Arafat aide calls for trade boycott on Israel

Yasser Arafat's Palestinian Authority called on Palestinian traders and consumers at the weekend to counter the Israeli blockade of the West Bank and Gaza Strip by boycotting Israeli products. Mohammed Rashid, Mr Arafat's economic adviser, told reporters: "We want the Israeli producers to feel the impact of the economic siege imposed on our people."

The aim, he acknowledged, was not to bring the Israeli economy to its knees, but to push Israeli businessmen to lobby their Prime Minister, Benjamin Netanyahu, to ease the restrictions he introduced after the 3 July suicide bombing which killed 14 Israelis in a Jerusalem market. The Palestinian ban would be implemented gradually, starting this week.

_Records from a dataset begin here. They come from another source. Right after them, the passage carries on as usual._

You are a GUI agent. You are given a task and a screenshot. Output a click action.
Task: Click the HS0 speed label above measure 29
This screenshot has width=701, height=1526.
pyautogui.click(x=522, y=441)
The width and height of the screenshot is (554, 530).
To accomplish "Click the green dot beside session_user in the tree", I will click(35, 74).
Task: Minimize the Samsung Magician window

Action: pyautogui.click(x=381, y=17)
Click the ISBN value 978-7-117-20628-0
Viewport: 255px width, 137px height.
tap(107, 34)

"We want to share with others the negative consequences of Netanyahu's decisions," Mr Rashid added, "and those others are the Israeli suppliers and producers." He estimated that Palestinians spent an average of $9m a day on Israeli goods, about 96 per cent of the imports into the West Bank and Gaza Strip.

Independent Israeli economists say the true trade figure is about half that cited by Mr Arafat's adviser. One of them, Simcha Bahiri, co-author of an Israeli-Palestinian study of the economic benefits of peace, said yesterday: "The Palestinians can hurt the Israeli economy a little, but only a little. Some individual companies may be hit. Palestinian imports account for barely 1 per cent of Israeli production."

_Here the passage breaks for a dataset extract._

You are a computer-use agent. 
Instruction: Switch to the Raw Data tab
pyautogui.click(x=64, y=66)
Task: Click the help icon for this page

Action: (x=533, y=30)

Ghassan Khatib, a Palestinian political commentator, feared that the embargo would do more damage to the Palestinian economy than the Israeli. "This measure," he said, "comes out of desperation. The Palestinian Authority feel they should do something, but they don't know what to do."

Israeli officials dismissed the embargo as irrelevant. "We don't think there's anything to be gained by exchanging threats," a government spokesman, Moshe Fogel, said. "We imposed the closure as a result of concrete security concerns."

Behind the scenes the joint Israeli-Palestinian security committee, set up last week under American auspices, got down to work yesterday. Co-operation between the respective police forces on Saturday swiftly brought to justice three Palestinian thieves who murdered an Israeli taxi driver and tried to sell his car for spare parts. A Palestinian court sentenced two of them to life and a third, a minor, to 15 years.

But publicly Mr Arafat was still refusing to yield to "Israeli dictation." The Palestinian President accused Mr Netanyahu of launching a vicious war to humiliate the Palestinian people and undermine the 1993 Oslo Peace Process.

While the politicians wrangled, 44,000 out of 110,000 Palestinian public sector workers have not been paid their July wages because Israel is holding back tax revenues it collects on behalf of the Palestinian Authority.

Up to 100,000 day labourers are barred from reaching their jobs in Israel. All on top of the 25 per cent estimated to have been unemployed before the closure.